Sunday, November 26, 2017

WPA Guidebook Dishes Up Tasty Tidbits

Men plant celery in a large farm field in WPA photo from the 1930s
This photo of men planting celery in Florida is from Florida,
A Guide to the Southernmost State. 
(Photo credit: Farm Security Administration)
Since we're in the season of celebratory eating, I have a good excuse for venturing into one of my favorite topics. Food! Today's post looks at some culinary and agricultural tidbits from mid-1930s Florida.

My source is Florida, A Guide to the Southernmost State. Published in 1939, it was a Works Project Administration initiative written by authors in the Federal Writers' Project. Briefly, both federal programs gave people the dignity of jobs during the Great Depression. 

The writers' project created guidebooks to the United States. In doing so, the authors captured - and preserved - portraits in time. I treasure my copy. It's a snapshot of Florida in the 1930s. Many modern residents and visitors wouldn't recognize the place. The book's foreward says Florida "is frequently referred to as the last American frontier." In the 1930s!

The book offers information on Florida history as well as then-modern culture. That makes it even more appealing to me.

These gleanings about food are mainly from the scenic driving tours the authors laid out for visitors.

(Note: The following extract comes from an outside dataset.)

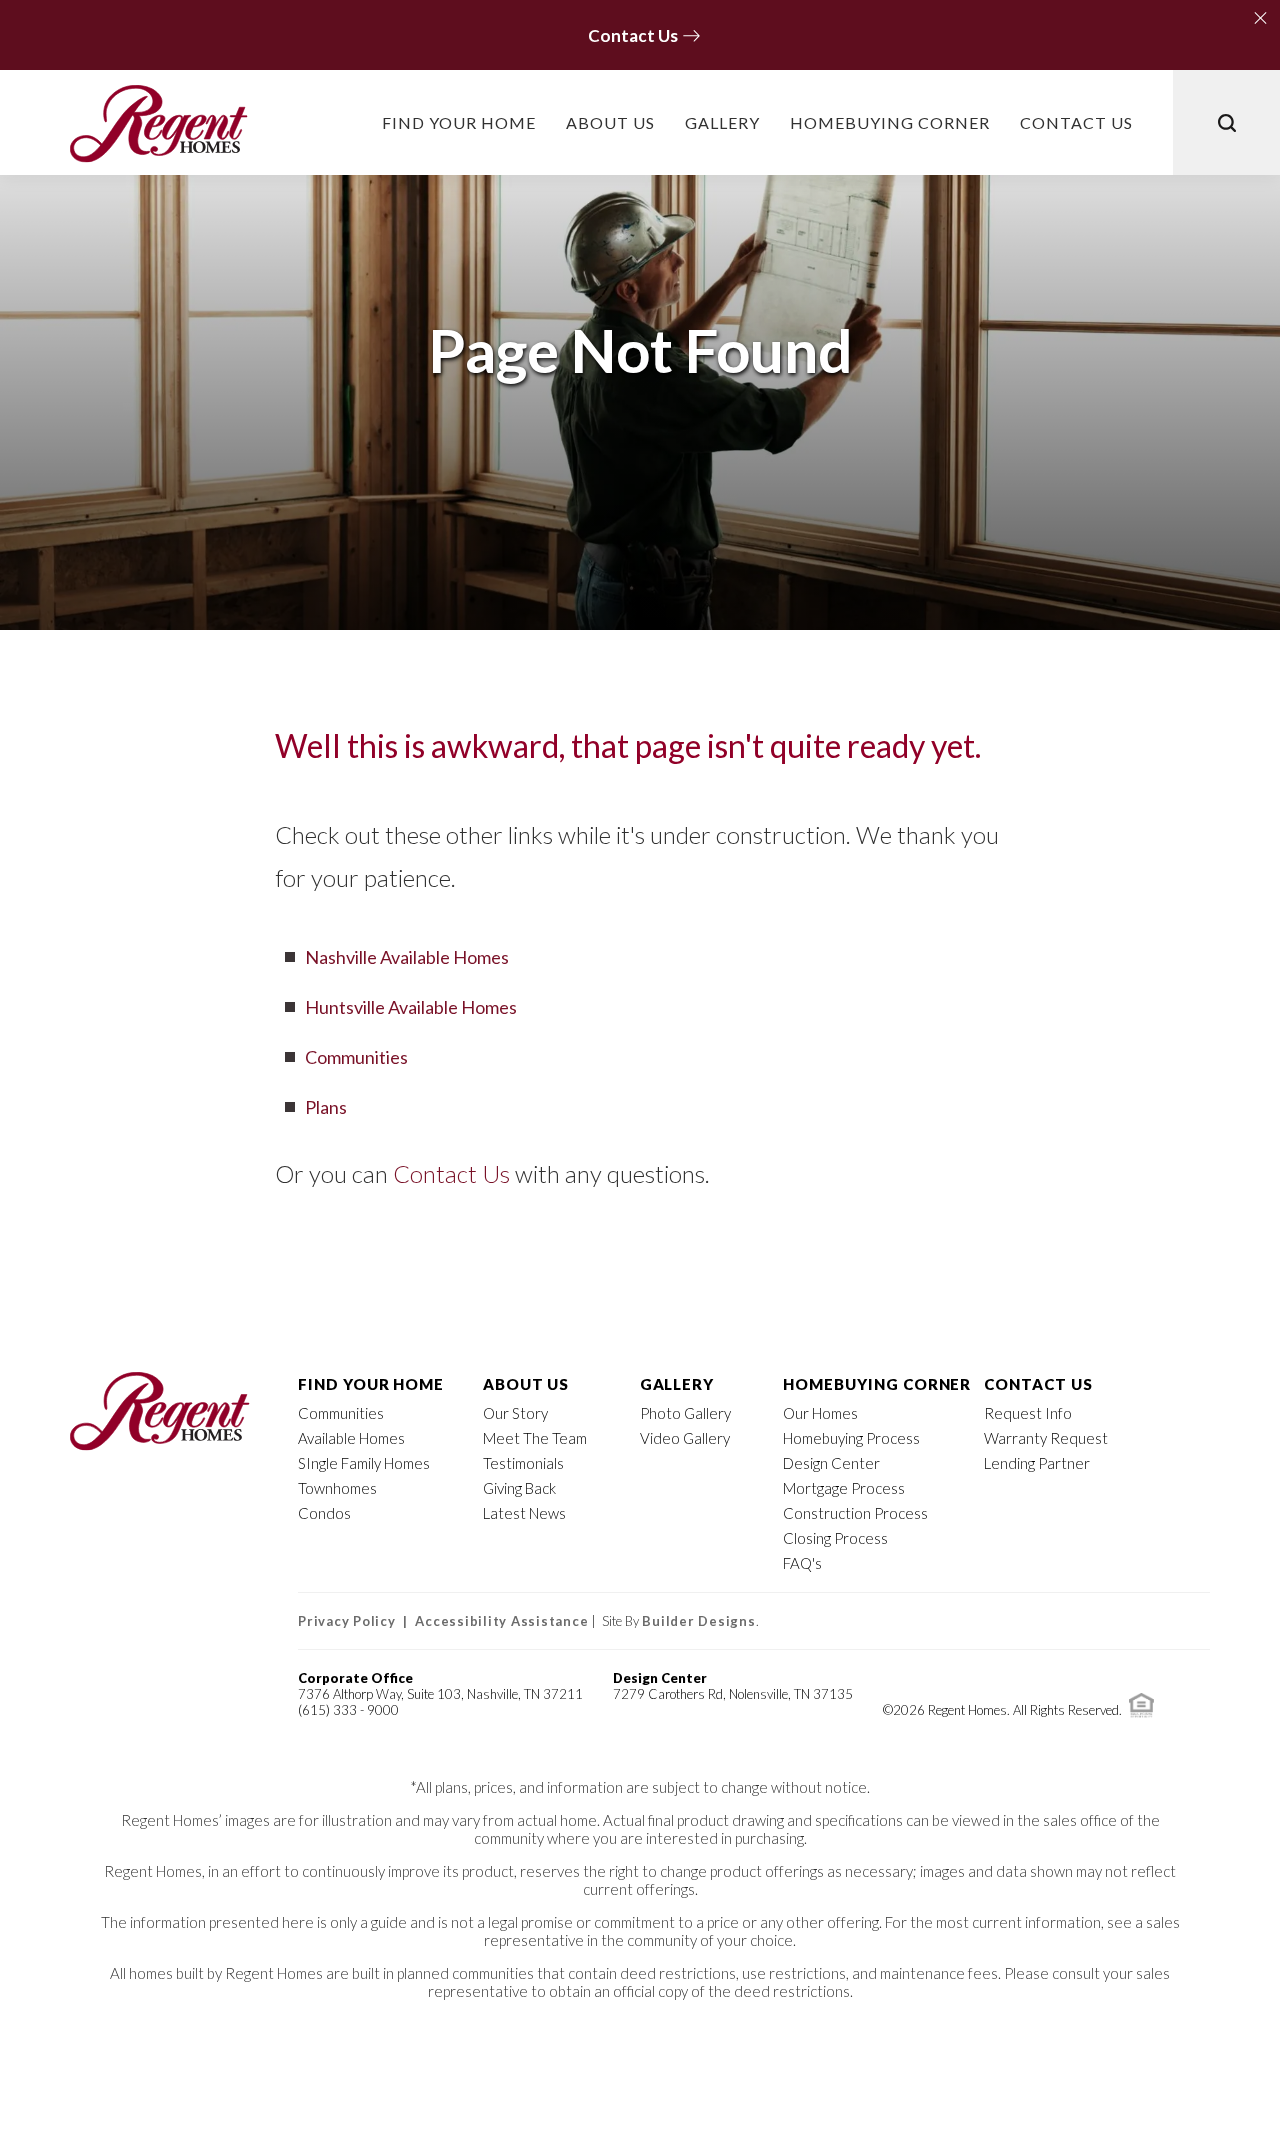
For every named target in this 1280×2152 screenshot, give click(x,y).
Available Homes (351, 1438)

  • In 1918, farmers in tiny Hastings earned $20 a barrel for their potatoes because there was a potato scarcity in the North (355). That's the equivalent of about $350 in 2017. Fun fact: Hastings is still known as Florida's potato capital.
  • In springtime, even yards of city houses were planted with celery and lettuce in Sanford, "capital of the Florida celery belt" (360). 
  • 5,000 to 8,000 pounds of crystallized fruit peel were produced every week during the winter season in Davenport's Citrus Candy Factory (367). Let me say, if you've never tasted homemade or locally made crystallized citrus peel, you are missing a treat. I made some from tangerine peels before my Robinson tangerine tree succumbed to citrus greening. Yum. 
  • Here's what was in typical lunch buckets of workers at a cypress mill in Sanderson: cornbread, black-eyed peas boiled with salt pork, and a jar of cane syrup. The worker poured the syrup into the lunch bucket's lid and sopped it up with the cornbread. Occasionally, the workers ate greens and bacon, pork chops and beans, biscuits, boiled sweet potatoes, and cowpeas (field peas) (423).
  • An "All-Day Sing" was a big social event in Chipley. Winners were determined by popular acclaim ("volume and enthusiasm"). At noon, everyone stopped to eat the dinners they'd brought from home: fried chicken, rabbit, squirrel, vegetables, coffee, and "mounds of cornbread" (445).
Was anybody eating celery or white potatoes at the All-Day Sing? Peeling a tangerine? The different sections of Florida were somewhat isolated from one another, but still. I also don't get why entries about backwoods gatherings or work lunches, in this book or others, never seem to mention fresh citrus as a dessert. 

It's all enough to make me hungry. For food ... and for more social history.